WORK INSTRUCTION: No pictures go in the copy; retype exactly the lines from the one with "Viewport: 261px width, 147px" through the last line of the records.

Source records

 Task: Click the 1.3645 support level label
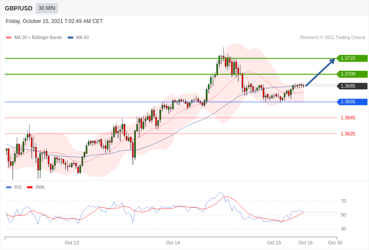(x=348, y=118)
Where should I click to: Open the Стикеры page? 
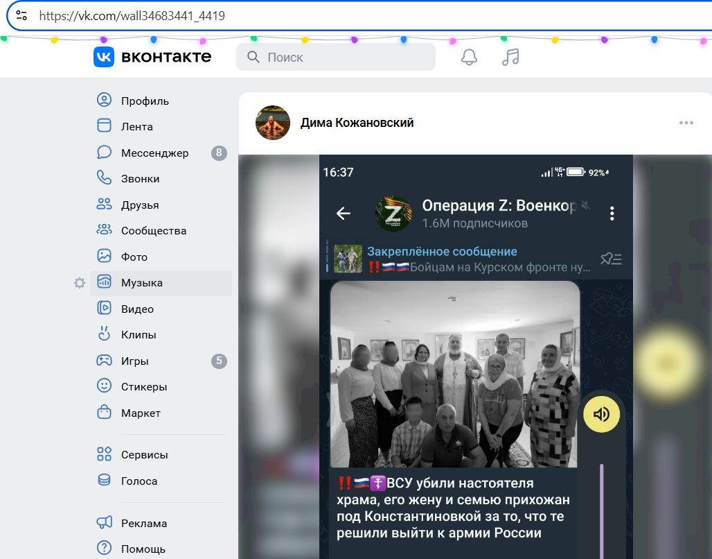[143, 387]
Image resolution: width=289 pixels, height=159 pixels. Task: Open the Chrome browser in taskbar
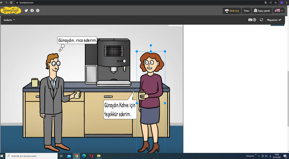76,156
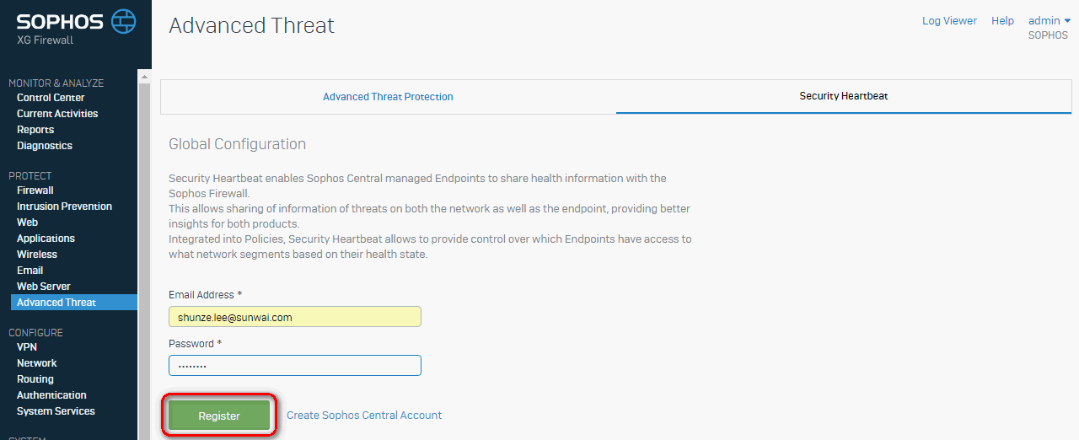This screenshot has height=440, width=1079.
Task: Navigate to Intrusion Prevention
Action: tap(64, 207)
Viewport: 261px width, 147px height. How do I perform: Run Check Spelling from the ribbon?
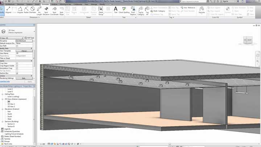coord(124,10)
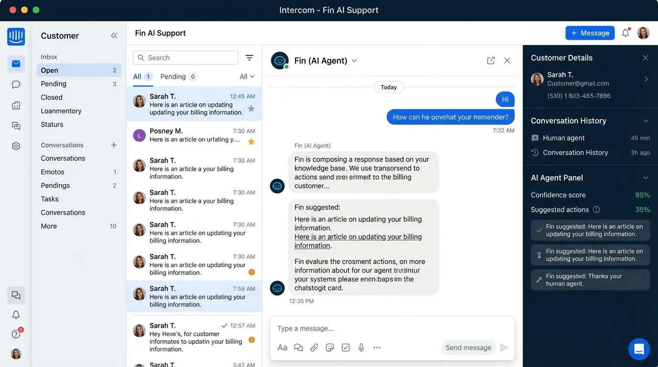The width and height of the screenshot is (658, 367).
Task: Open the emoji picker in the composer
Action: (x=330, y=347)
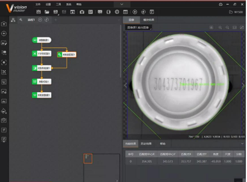The image size is (247, 182).
Task: Collapse the results panel with chevron
Action: click(242, 144)
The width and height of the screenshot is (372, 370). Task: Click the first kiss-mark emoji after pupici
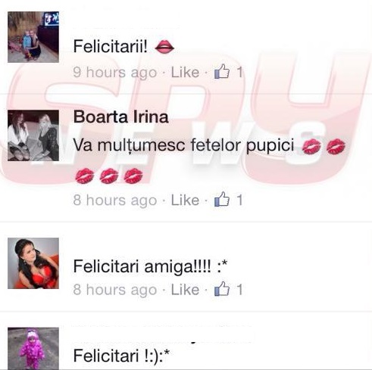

ANSWER TO THIS EXERCISE:
Viewport: 261px width, 147px height. How do I perform: Run Check Spelling from the ribbon?
coord(124,10)
The width and height of the screenshot is (658, 367).
Task: Open the emoji picker in the composer
Action: (x=330, y=347)
The image size is (247, 182).
Task: Collapse the results panel with chevron
Action: click(242, 144)
The width and height of the screenshot is (372, 370). Task: Click the first kiss-mark emoji after pupici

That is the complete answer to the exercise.